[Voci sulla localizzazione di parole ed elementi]
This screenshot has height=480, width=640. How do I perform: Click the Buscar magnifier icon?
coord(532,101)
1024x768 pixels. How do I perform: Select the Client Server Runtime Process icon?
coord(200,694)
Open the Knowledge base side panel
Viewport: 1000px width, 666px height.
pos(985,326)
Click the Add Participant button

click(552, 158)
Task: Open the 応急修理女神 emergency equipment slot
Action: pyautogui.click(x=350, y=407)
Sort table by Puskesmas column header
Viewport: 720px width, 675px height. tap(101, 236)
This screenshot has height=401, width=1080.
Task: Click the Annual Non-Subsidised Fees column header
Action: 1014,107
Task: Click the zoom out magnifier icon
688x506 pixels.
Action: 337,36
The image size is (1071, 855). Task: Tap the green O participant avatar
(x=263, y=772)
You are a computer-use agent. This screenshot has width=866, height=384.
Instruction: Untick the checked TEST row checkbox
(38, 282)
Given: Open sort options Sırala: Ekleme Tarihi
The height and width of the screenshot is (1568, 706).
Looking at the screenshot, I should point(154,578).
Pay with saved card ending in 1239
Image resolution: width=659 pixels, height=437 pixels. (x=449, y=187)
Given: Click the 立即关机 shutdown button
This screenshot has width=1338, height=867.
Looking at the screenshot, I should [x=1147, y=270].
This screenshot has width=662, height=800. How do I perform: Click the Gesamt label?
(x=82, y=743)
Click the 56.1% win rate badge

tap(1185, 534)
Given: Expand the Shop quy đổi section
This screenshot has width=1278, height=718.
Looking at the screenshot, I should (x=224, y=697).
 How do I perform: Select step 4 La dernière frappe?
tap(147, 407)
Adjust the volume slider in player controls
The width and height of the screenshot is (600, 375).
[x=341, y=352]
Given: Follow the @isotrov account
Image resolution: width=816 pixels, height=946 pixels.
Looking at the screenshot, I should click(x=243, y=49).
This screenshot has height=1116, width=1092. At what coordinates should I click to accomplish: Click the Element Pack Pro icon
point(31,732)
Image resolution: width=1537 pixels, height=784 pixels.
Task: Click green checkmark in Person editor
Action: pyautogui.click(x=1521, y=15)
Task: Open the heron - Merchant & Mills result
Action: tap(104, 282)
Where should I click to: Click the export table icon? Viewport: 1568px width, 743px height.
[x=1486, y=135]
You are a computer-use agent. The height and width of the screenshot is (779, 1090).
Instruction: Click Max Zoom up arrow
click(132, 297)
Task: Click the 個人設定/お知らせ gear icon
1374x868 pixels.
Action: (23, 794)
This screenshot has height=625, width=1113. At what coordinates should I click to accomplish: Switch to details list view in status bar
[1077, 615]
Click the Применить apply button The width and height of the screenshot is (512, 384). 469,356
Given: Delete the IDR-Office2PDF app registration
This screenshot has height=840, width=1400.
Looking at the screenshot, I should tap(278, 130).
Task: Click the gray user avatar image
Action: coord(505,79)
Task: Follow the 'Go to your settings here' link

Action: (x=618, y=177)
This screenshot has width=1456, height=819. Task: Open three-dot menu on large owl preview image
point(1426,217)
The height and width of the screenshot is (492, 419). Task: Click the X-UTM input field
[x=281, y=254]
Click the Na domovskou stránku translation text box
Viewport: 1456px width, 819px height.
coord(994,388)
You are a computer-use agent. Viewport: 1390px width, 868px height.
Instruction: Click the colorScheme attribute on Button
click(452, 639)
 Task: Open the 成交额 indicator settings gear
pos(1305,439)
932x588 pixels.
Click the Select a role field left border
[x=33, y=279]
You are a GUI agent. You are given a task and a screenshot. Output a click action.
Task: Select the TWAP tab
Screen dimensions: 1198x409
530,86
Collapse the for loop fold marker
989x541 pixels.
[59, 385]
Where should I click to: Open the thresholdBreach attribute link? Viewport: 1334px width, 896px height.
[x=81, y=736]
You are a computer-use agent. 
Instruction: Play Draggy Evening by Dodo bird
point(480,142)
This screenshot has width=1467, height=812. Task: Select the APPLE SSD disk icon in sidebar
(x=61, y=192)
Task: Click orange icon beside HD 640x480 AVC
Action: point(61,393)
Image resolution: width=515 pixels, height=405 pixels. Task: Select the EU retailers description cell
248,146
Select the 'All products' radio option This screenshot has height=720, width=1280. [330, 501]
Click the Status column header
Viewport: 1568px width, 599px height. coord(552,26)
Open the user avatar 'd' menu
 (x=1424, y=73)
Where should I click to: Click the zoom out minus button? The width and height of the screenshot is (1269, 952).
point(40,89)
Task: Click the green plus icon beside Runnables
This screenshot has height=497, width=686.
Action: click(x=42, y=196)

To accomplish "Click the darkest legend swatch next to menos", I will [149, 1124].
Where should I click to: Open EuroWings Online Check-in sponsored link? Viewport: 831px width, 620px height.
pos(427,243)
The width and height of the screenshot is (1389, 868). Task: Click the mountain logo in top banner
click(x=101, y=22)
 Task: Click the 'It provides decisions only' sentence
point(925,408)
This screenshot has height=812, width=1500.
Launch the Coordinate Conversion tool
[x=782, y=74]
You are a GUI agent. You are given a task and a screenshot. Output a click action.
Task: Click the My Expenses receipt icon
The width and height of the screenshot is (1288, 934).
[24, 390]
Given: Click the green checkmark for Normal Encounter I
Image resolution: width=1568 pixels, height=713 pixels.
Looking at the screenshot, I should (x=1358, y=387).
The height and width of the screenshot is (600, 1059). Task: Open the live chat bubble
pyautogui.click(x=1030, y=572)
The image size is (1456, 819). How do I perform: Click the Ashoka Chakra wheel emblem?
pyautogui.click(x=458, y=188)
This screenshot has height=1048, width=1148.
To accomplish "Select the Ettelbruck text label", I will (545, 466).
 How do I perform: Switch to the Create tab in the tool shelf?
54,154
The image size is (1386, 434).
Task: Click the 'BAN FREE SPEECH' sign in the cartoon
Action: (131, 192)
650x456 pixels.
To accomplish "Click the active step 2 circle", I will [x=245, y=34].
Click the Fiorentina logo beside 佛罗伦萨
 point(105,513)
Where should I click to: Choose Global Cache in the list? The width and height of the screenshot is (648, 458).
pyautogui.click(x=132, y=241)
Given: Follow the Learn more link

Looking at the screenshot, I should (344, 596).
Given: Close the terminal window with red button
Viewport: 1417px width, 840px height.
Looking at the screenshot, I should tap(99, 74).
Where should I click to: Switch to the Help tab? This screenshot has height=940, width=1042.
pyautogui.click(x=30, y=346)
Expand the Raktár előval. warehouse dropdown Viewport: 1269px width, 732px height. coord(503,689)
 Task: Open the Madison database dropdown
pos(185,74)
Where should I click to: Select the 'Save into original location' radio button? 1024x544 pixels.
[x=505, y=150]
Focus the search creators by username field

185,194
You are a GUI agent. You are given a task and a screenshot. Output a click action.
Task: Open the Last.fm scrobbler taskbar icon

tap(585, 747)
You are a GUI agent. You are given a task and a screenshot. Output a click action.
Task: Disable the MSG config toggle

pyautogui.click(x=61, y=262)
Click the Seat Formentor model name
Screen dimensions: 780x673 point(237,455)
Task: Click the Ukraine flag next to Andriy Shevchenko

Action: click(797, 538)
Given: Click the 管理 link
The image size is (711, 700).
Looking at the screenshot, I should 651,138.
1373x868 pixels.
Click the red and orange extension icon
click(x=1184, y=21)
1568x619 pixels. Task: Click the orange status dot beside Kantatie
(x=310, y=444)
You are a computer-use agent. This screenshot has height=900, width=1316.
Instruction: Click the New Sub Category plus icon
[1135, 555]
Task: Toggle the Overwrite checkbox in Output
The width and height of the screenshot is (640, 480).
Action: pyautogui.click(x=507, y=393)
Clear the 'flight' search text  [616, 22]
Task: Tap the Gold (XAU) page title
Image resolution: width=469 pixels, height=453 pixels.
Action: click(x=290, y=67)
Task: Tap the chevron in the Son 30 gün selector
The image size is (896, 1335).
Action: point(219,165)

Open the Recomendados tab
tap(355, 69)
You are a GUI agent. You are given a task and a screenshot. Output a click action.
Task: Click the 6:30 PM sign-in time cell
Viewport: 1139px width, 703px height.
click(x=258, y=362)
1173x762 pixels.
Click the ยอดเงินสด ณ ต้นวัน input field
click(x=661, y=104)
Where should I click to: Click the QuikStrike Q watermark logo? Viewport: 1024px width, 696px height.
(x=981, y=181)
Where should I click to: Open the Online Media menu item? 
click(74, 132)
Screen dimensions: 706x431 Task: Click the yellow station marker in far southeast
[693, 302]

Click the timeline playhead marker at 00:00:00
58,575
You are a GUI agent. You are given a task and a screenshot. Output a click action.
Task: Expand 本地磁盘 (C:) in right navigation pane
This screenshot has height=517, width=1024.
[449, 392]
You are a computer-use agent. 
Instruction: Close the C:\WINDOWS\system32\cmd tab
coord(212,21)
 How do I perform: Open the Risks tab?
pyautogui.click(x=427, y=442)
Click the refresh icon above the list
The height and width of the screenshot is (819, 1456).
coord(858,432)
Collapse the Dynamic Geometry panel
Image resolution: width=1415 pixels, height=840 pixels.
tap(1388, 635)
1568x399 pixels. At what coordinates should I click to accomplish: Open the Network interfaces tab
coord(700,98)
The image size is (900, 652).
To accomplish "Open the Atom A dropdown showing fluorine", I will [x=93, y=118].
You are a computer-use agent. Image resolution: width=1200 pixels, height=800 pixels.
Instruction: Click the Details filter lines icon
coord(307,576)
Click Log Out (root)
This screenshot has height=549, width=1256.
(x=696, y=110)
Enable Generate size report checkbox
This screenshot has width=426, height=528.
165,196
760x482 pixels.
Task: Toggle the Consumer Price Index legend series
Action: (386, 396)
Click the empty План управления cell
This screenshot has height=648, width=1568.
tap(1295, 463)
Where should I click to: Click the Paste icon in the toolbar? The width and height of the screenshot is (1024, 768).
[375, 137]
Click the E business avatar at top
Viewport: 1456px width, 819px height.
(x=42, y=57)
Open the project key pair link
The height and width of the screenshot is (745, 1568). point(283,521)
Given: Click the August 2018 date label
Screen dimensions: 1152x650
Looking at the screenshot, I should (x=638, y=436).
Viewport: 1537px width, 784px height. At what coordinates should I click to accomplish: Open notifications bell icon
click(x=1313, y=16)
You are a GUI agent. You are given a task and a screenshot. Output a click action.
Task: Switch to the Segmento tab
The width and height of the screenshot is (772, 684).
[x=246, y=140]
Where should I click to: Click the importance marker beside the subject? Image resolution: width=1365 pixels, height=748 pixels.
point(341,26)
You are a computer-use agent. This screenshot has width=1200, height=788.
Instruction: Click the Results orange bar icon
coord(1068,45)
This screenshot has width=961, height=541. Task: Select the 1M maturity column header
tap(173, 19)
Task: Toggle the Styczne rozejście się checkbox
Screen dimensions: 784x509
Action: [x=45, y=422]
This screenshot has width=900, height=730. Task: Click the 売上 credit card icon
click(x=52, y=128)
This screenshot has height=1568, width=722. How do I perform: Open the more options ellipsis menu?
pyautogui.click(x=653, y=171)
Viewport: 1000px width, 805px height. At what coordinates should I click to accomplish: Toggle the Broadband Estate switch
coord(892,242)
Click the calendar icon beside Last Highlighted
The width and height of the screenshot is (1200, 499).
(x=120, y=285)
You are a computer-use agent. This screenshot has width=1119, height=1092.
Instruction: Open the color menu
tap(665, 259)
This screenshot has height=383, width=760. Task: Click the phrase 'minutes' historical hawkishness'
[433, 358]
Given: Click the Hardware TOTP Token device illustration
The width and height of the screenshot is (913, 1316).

■ **Obiettivo del compito**:
Rinomina "GUI agent" in "computer-use agent" nelle righe che iniziano con quella contenente "Task: Open the Madison database dropdown" e proseguono fino a quella contenente "pyautogui.click(x=61, y=262)", poi riporta solo queste righe, con tutto il resto invariato.

■ **Risposta al compito**:
 Task: Open the Madison database dropdown
pos(185,74)
Where should I click to: Select the 'Save into original location' radio button? 1024x544 pixels.
[x=505, y=150]
Focus the search creators by username field

185,194
You are a computer-use agent. You are given a task and a screenshot. Output a click action.
Task: Open the Last.fm scrobbler taskbar icon

tap(585, 747)
You are a computer-use agent. You are given a task and a screenshot. Output a click action.
Task: Disable the MSG config toggle

pyautogui.click(x=61, y=262)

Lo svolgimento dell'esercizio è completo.